Anti-racist myth scotched

九月 20, 1996

Damage inflicted on Italy's universities by a cynical scramble for academic jobs vacated by Jewish academics, expelled under Mussolini's "Race Laws" in 1938, is still evident today, according to recent research In L'Universita dalle Leggi Razziali alla Resistenza, published by the Padua University press, historians Roberto Finzi and Angelo Ventura suggest that while many Italian academics theoretically disapproved of the laws that barred "non-Aryans" from university posts, in practice only one refused to take their job. There was neither individual nor group protests.

The historians, who teach at Trieste and Padua respectively, drew on archives in the universities of Bologna and Padua. They traced appointments and careers from before 1938 to the end of the second world war. They calculate that about 300 Jewish academics were sacked from permanent posts, while many more in non-permanent jobs simply did not have their contracts renewed. "Hundreds or thousands of potentially brilliant young graduates, who would have shaped the universities that we have in Italy today, were prevented from even beginning a university career," adds Dr Ventura, The 1938 "race laws" excluded "non-Aryans" from jobs in public administration, schools and the armed forces.

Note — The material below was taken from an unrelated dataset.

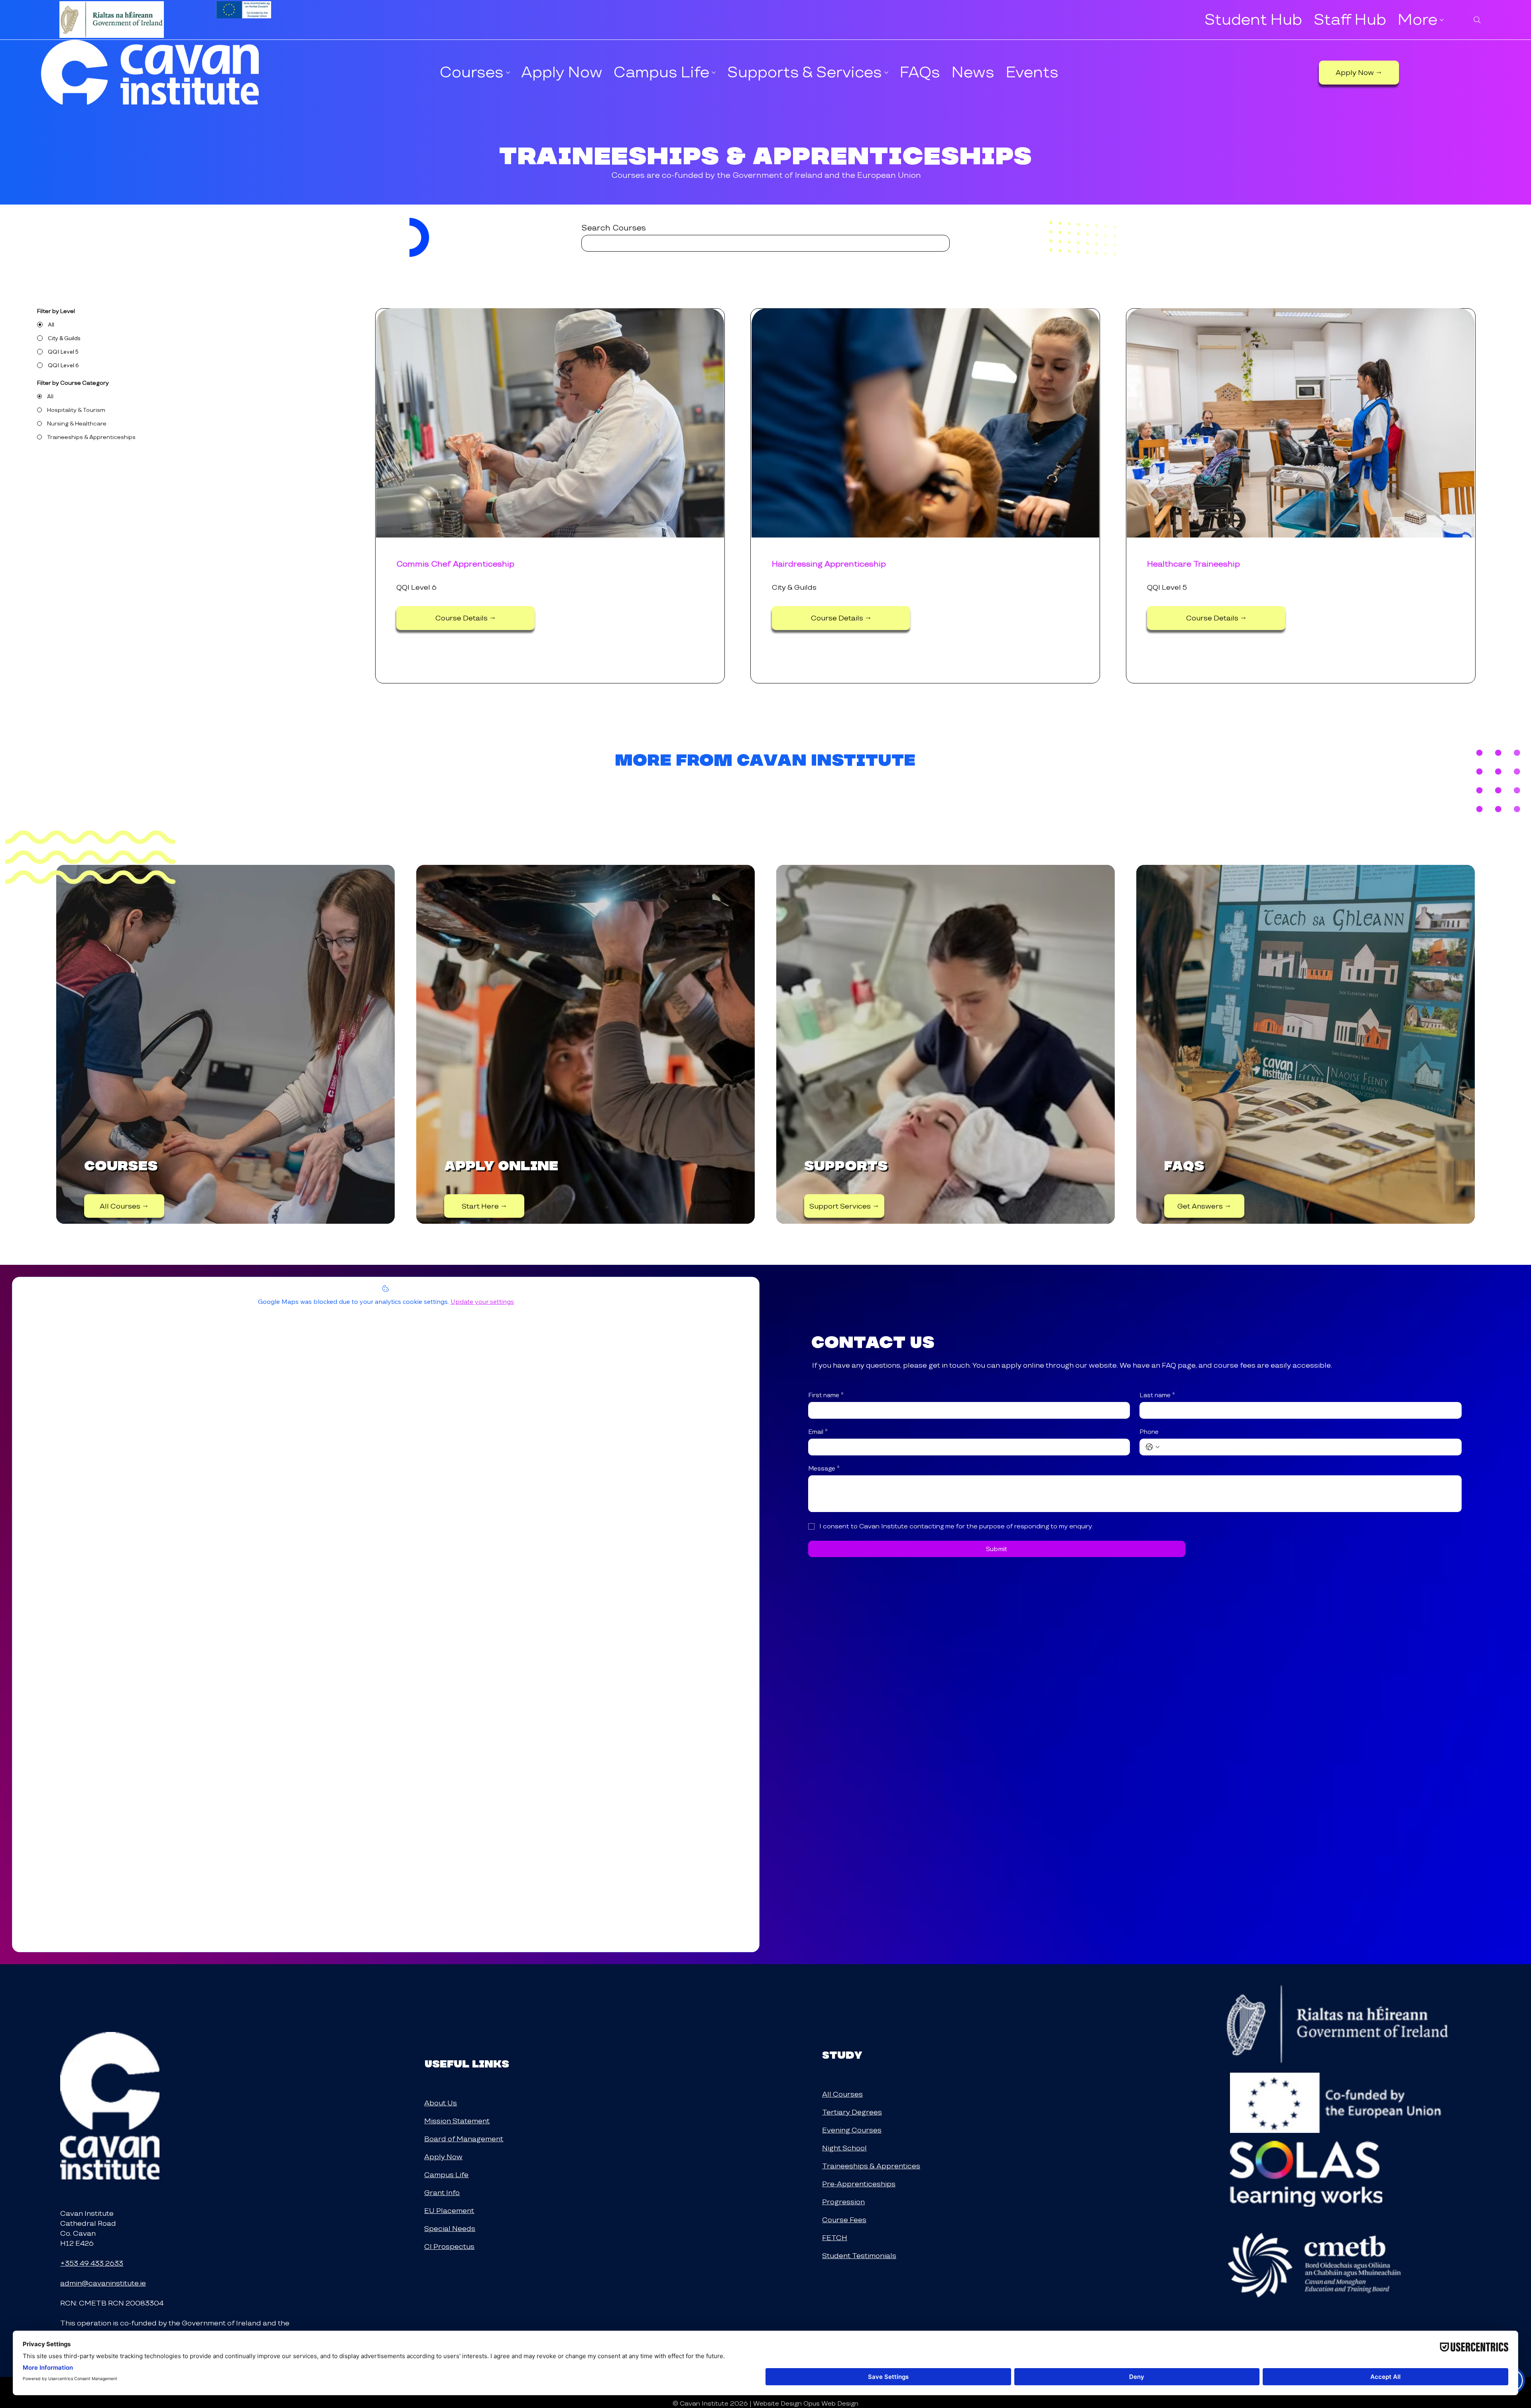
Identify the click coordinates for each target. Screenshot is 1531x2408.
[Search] (1477, 20)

They also barred them from practising as doctors, lawyers, accountants, engineers, architects, and having commercial and business licences.

The laws also ordered the expulsion of "non-Aryan" children from state schools and forbade "non-Aryans" from having "Aryan" servants. After the war it became the accepted truth that fascism was an evil imposed by force by a dictatorial regime on an unwilling population, and that the introduction of the "race laws" provoked widespread opposition to the regime. Italy's universities were held to have been outraged, indignant and horrified at the purge of Jewish academics.

The book effectively demolishes that myth as a postwar effort to whitewash any guilt still clinging to the academic establishment of the new, democratic Italy.

Dr Finzi underlines that the exiled academics who tried to return to their careers in Italy after the war did not get their posts back. Only a few had the offer of very minor jobs. "Most decided to remain abroad and continue their research there. Italy's universities thus lost people who would have had an important role in postwar renewal. At the same time, those non-Jewish academics who had taken advantage of the 1938 purges continued happily in their careers.

"Nothing leads us to believe that the 'race laws' dug a ditch of moral indignation. From nowhere was the voice of an offended conscience raised. Even those who had the authority and social standing to speak out without risk chose to keep silent," Dr Ventura said.

Not only did willing candidates rush to compete for the posts vacated by Jewish colleagues, but new posts were opened up in the new "racial disciplines", which dealt with such scientifically sound matters as proving the superiority of certain races over others and the means for defending the superior races from adulteration by the inferior ones. There is no record that the university system had the slightest difficulty in filling these new posts.

The authors say that the purge of Jews decimated academics in fields in which Italy had been particularly strong, such as mathematics and physics. One example was Enrico Fermi, who in 1938 won the Nobel Prize for physics. He was not Jewish, but was married to a Jew, and in 1938 left Italy for the United States, where he worked on the A-bomb.

The "race laws" also deprived Italy of the leaders of what was then known as "The Italian School" in mathematics, such as Volterra, Enriques, Castelnuovo and Fubini. As evidence of the long-term effects on Italian academia, the authors point out that in 1938 some 7 per cent of academics were Jewish while in 1965 the figure was only 2 per cent.